Bifidobacterium Longum subsp. infantis and Lacticaseibacillus Rhamnosus GG Protect Intestinal Epithelium Against Inflammation-Mediated Damage in an Immunocompetent In-Vitro Model

Impairment of the intestinal epithelial barrier, accompanied by local and systemic inflammation, underlies numerous human pathologies, including inflammatory bowel diseases, celiac disease, sepsis, as well as severe acute malnutrition. Bifidobacterium longum subsp. infantis and Lacticaseibacillus rhamnosus GG (LGG®) have been shown in preclinical studies to strengthen the gut epithelial barrier and attenuate inflammation. This study aimed to compare the ability of four commercial strains of B. infantis, LGG, and their combination to mitigate inflammation-mediated epithelial damage using an in vitro immunocompetent intestinal model. A microfluidic mid-throughput platform OrganoPlate® was used to co-culture intestinal epithelial cells (Caco-2) with peripheral blood mononuclear cells (PBMCs). Epithelial damage was induced by stimulating PBMCs with lipopolysaccharide (LPS), and probiotic-conditioned media were applied to the apical side of Caco-2 cells to assess effects on barrier integrity, cytokine secretion, and gene transcription. All tested probiotics significantly protected the epithelium by modulating tight junction protein expression and promoting transcription of homeostatic cytokines, resulting in a “leak-tight” phenotype. These findings indicate that metabolites produced by B. infantis and/or LGG can protect the intestinal epithelium in vitro, warranting further in vivo studies to evaluate the translational relevance of this effect.

■ Work to be completed
In the probiotic study abstract, how did the tested probiotics protect the epithelium, and what phenotype did this produce? Answer in one to three sentences.

■ Data for review

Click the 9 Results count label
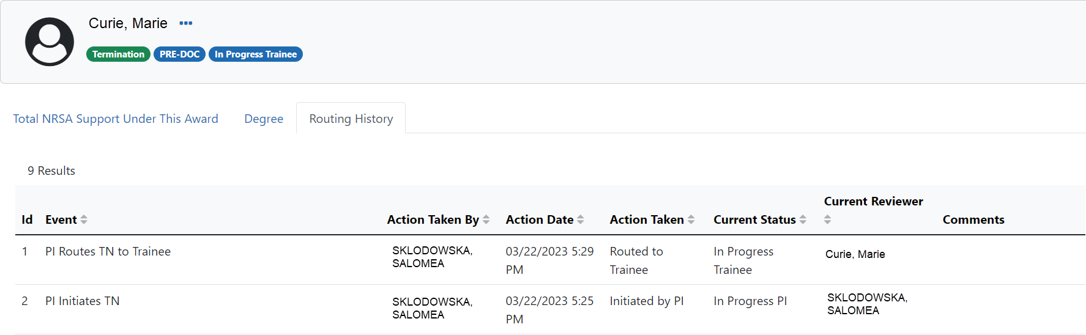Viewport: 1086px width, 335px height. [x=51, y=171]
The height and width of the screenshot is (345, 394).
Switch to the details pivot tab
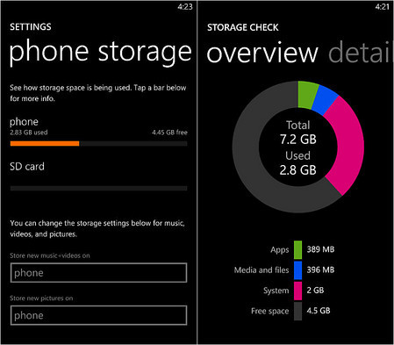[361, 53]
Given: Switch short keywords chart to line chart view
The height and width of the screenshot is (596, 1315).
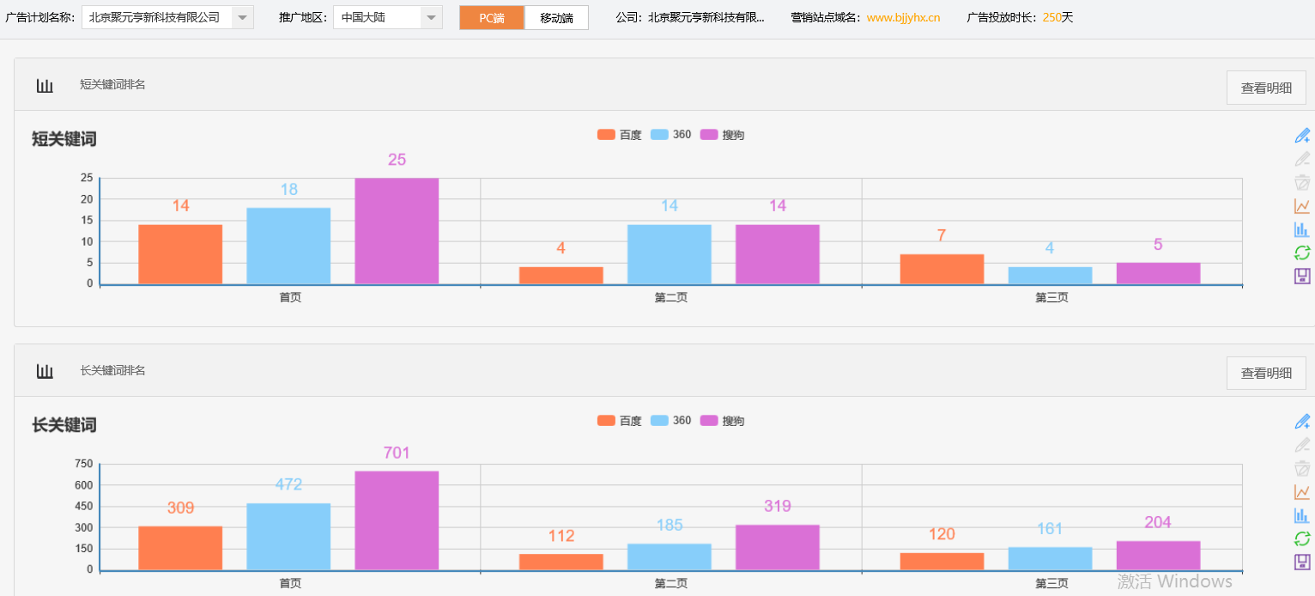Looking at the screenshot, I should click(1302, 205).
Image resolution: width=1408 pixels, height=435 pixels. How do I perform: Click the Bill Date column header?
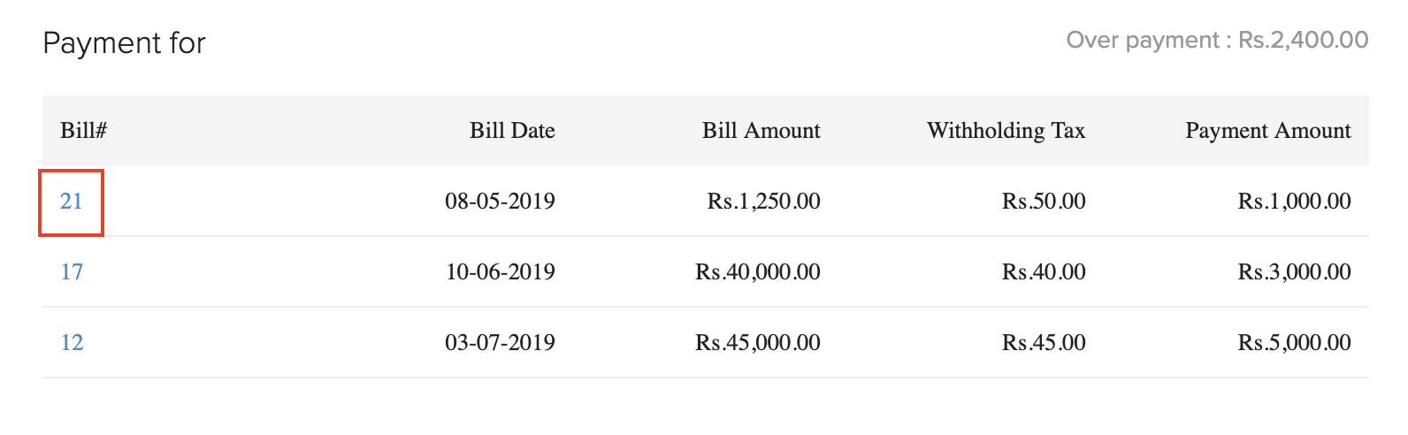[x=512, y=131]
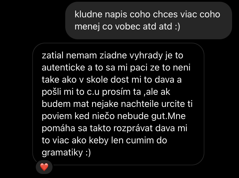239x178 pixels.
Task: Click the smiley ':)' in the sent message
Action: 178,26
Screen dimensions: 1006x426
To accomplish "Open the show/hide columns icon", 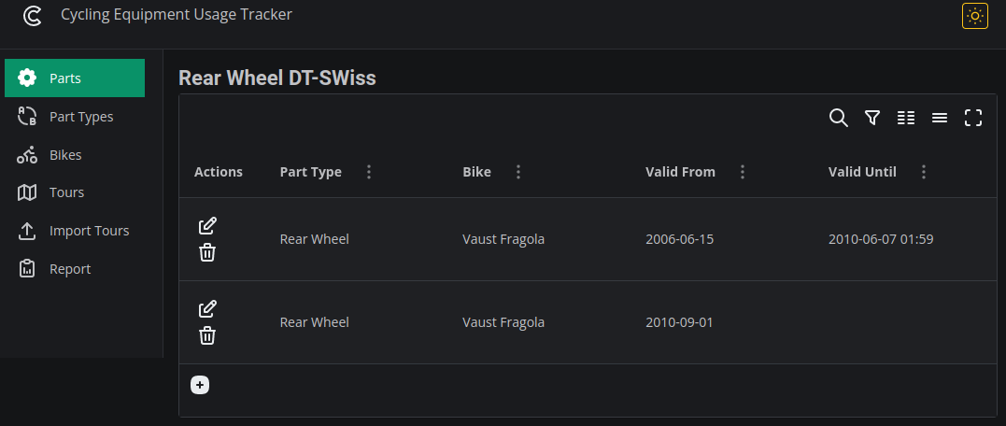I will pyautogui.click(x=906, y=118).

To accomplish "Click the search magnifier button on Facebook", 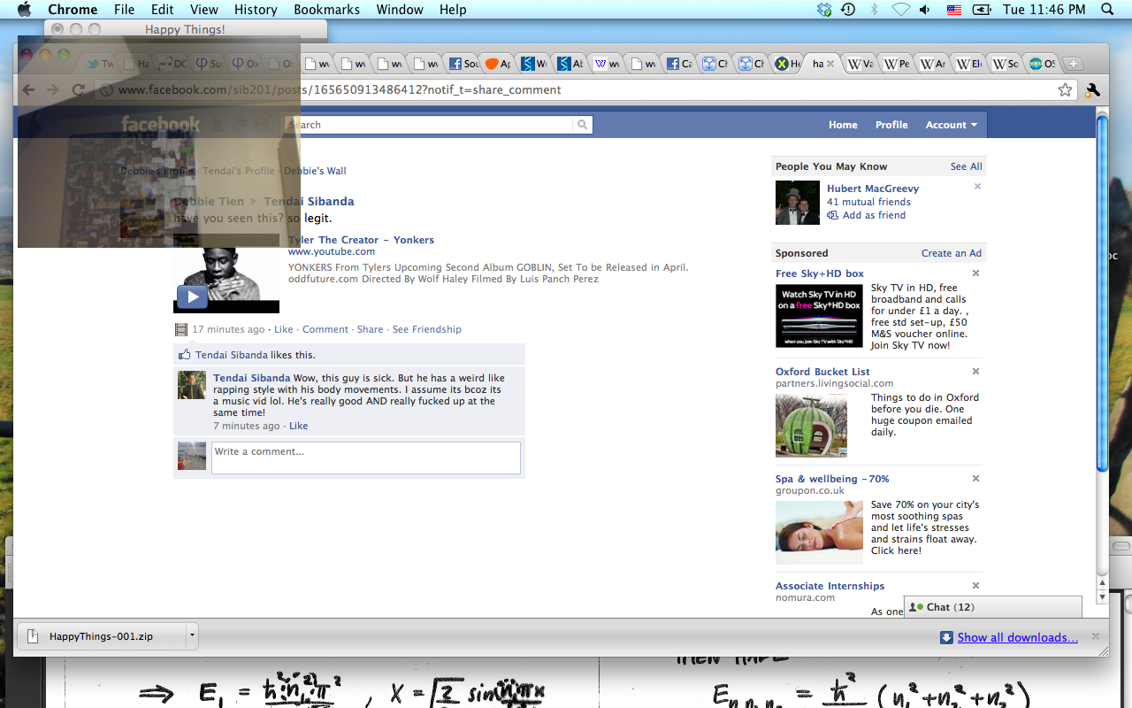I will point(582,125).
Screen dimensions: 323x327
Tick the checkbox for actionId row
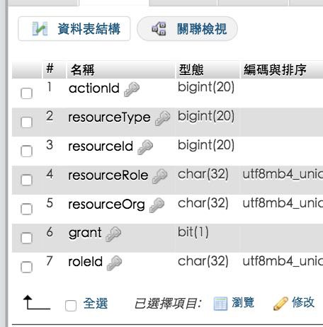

■ Written response
The probiotics protected the epithelium by modulating tight junction protein expression and promoting transcription of homeostatic cytokines. This produced a "leak-tight" phenotype.